Graham, a former military lawyer, grounds his arguments in his interpretations of court rulings and the Law of War, rather than the theatrical ruminations in which the Republican nominee so frequently engages. But Graham’s stance is at least as extreme as that of Trump and, depending on how Trump aides explain the Republican nominee’s position, perhaps a bit more extreme.
This, of course, is the stark reality that is too often neglected when politicians and pundits focus all their attention on Trump, while neglecting the partisan context in which he operates.
Many of the so-called #NeverTrump Republicans, who delight in the attention they receive for their glib remarks about the Republican nominee, are at least as wrong as Trump on the most basic issues facing the country and the world. That was certainly the case with the favorite of the #NeverTrump crowd in the primaries, Texas Senator Ted Cruz.
There are responsible Republicans and conservatives who respect the Constitution.

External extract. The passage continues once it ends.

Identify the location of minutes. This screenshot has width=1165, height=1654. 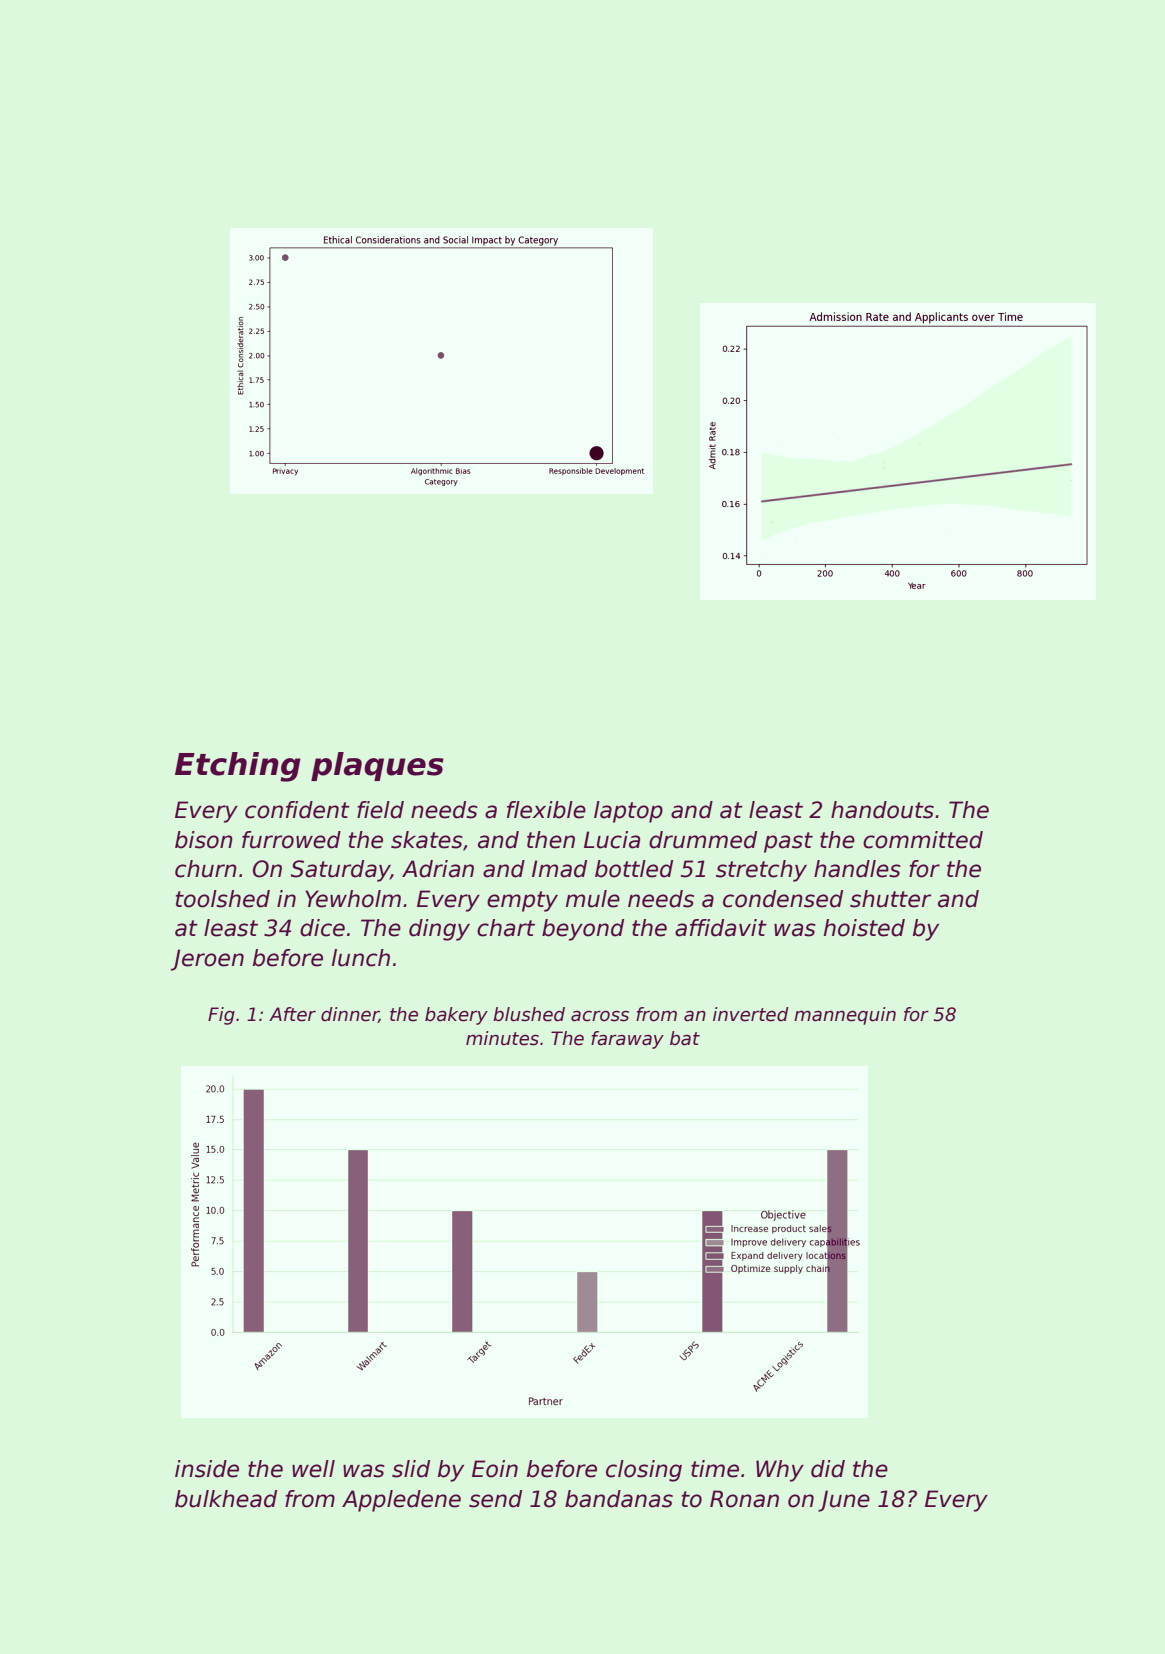
(502, 1038).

Kentucky Senator Rand Paul, like Graham a failed 2016 Republican presidential contender, has argued, “We need to be very careful that as we fight this long war that we don’t wake up one day and say, we won the war but we lost what we stood for, we lost the bill of rights…”
But too many Republicans, including Trump, including Graham, neglect what should be bipartisan wisdom with regard to basic liberties.
Speaking from New York, Democratic Governor Andrew Cuomo said: “We want to protect America. What is America? It’s the rights that we have established. It’s the systems that we have established. That’s what makes us who we are. And I fear, sometimes, with this rhetoric, that people are suggesting we lose what is special about us in way to protect ourselves. And that’s that doesn’t work. It’s not who we are. Let’s preserve the system. Let’s be fair about it. Let’s keep our heads.”
That’s the reasoned and responsible stance, the position that respects and honors the Constitution.
For the unreasonable and irresponsible stance, the position that disrespects and dishonors the Constitution, you can turn to Donald Trump… or to #NeverTrumper Lindsey Graham.